Today we kick off a new series called In the Wilderness.  It’s a series based on the book of Numbers.  Before we dive into that I want to give you a peek behind the scenes of how we think about sermon series around here.  In the Wilderness is what we call a “Bible Series.”  That means that it’s a series where we spend the entire series exploring one book of the Bible.  In a series like this we’re trying to help you become more familiar with your Bible and see what the Bible has to say to us whether we’re looking for it or not.  We start with the Bible in a “Bible Series.”

While all our series have their basis in the Bible, not every one of them is an attempt to cover a particular book of the Bible.  Another kind of series we do we call a “Buzz Series.”  A buzz series is generally an attempt to find a felt-need that our culture has and meet that need.  We start with the felt-need in a “Buzz Series.”  We usually do about three or four buzz series every year, and we really encourage you to be invitational during a buzz series.

Then there are series where we focus on the beliefs and practices of the faith.  We call these series a “Belief Series” or a “H.A.B.I.T.S. Series.”  In a “Belief Series” we explore some doctrine or belief of the Christian faith.  In a “H.A.B.I.T.S. Series” we explore a spiritual practice or habit of the faith.  H.A.B.I.T.S. is an acronym that stands for: Hanging out with God, Accountability, Bible, Involvement with the Church, Tithing, and Service.  We think those are six basic practices every Christian needs to be doing to grow their spiritual depth.

One last kind of series we do that sometimes overlaps with any of the others is a “Holiday Series.”  There are two basic holidays that we celebrate here at Sycamore Creek Church: Advent and Lent.  Advents is the 40 days leading up to Christmas and Lent is the 40 days leading up to Easter.  Advent and Lent help us prepare our bodies, minds, and souls to celebrate even more fully the joy and miracle of Jesus’ birthday and his resurrection!  In the Wilderness is a Bible series focusing on the book of Numbers that also happens to be a holiday series for Lent leading up to Easter.

I chose the book of Numbers to study because it tells the story of the Hebrew people traveling through the wilderness on their way to the Promised Land.  The Hebrew name for the book of Numbers is “In the Wilderness.”  While the Hebrew people are the in the Wilderness they have to set up and tear down a tent that they call the Tabernacle whenever they want to worship.  I thought that their experience had a lot in common with our experience of setting up and tearing down for worship every Sunday and Monday.  That setting up and tearing down every week while not having a “Promised Land” building of our own can sometimes feel like we too are in the wilderness.  So I chose the book of Numbers to see if it has anything to teach us about what God can do in the wilderness of not of having a home yet.

_INFORMATION PROVIDED_
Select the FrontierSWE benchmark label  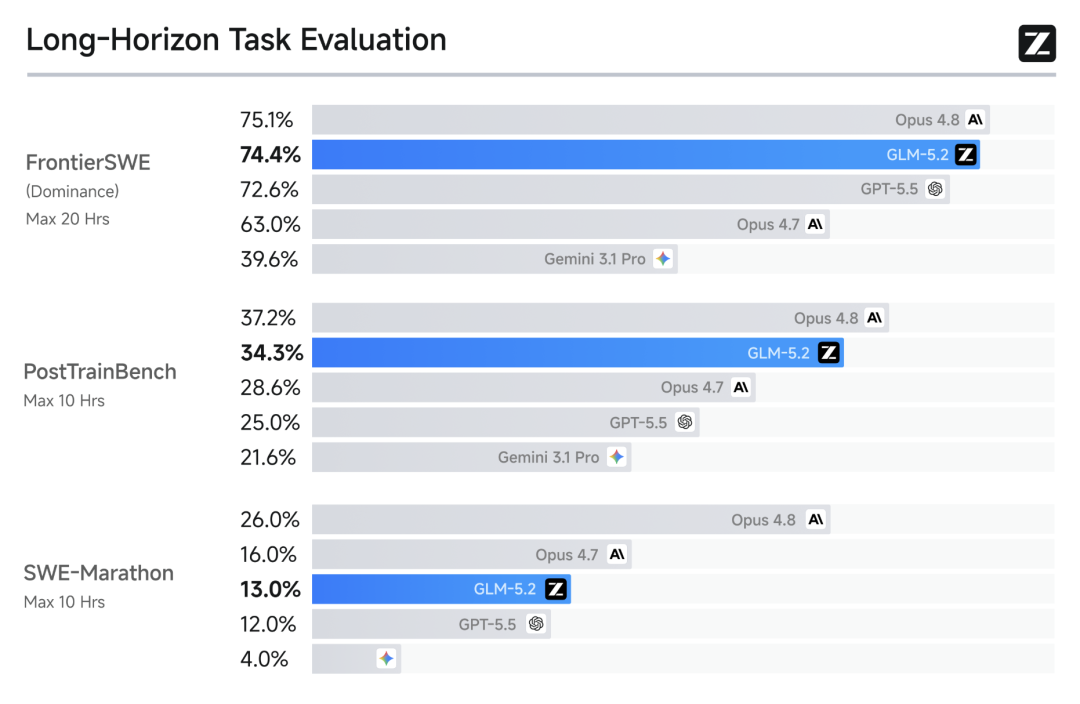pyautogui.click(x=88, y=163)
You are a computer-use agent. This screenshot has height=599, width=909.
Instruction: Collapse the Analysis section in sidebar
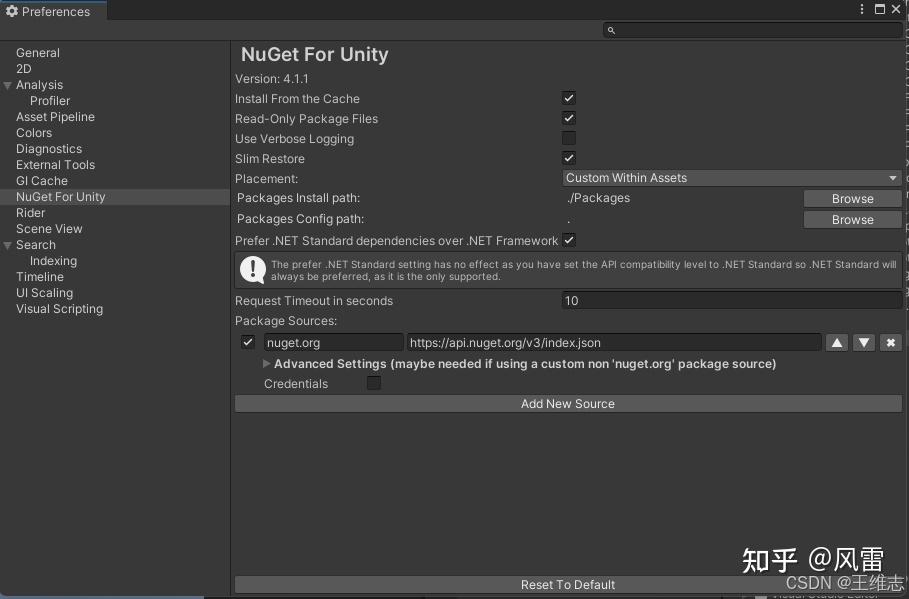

_PROBLEMS TO SOLVE_
1 > In the sermon introduction, repeat word for word the stretch from "One last kind" through "Lent leading up to Easter.".
2 > According to the sermon introduction, what does the acronym H.A.B.I.T.S. stand for?
3 > Rewrite the paragraph of the sermon introduction that begins "Then there are series where we focus" as a short bulleted list that keeps its main facts.

_OUTPUTS IN ORDER_
1 >
One last kind of series we do that sometimes overlaps with any of the others is a “Holiday Series.”  There are two basic holidays that we celebrate here at Sycamore Creek Church: Advent and Lent.  Advents is the 40 days leading up to Christmas and Lent is the 40 days leading up to Easter.  Advent and Lent help us prepare our bodies, minds, and souls to celebrate even more fully the joy and miracle of Jesus’ birthday and his resurrection!  In the Wilderness is a Bible series focusing on the book of Numbers that also happens to be a holiday series for Lent leading up to Easter.

2 > Hanging out with God, Accountability, Bible, Involvement with the Church, Tithing, and Service.

3 >
- Some series focus on the beliefs and practices of the faith.
- A "Belief Series" explores a doctrine or belief of the Christian faith.
- A "H.A.B.I.T.S. Series" explores a spiritual practice or habit of the faith.
- H.A.B.I.T.S. stands for Hanging out with God, Accountability, Bible, Involvement with the Church, Tithing, and Service.
- These six basic practices are seen as what every Christian needs to do to grow in spiritual depth.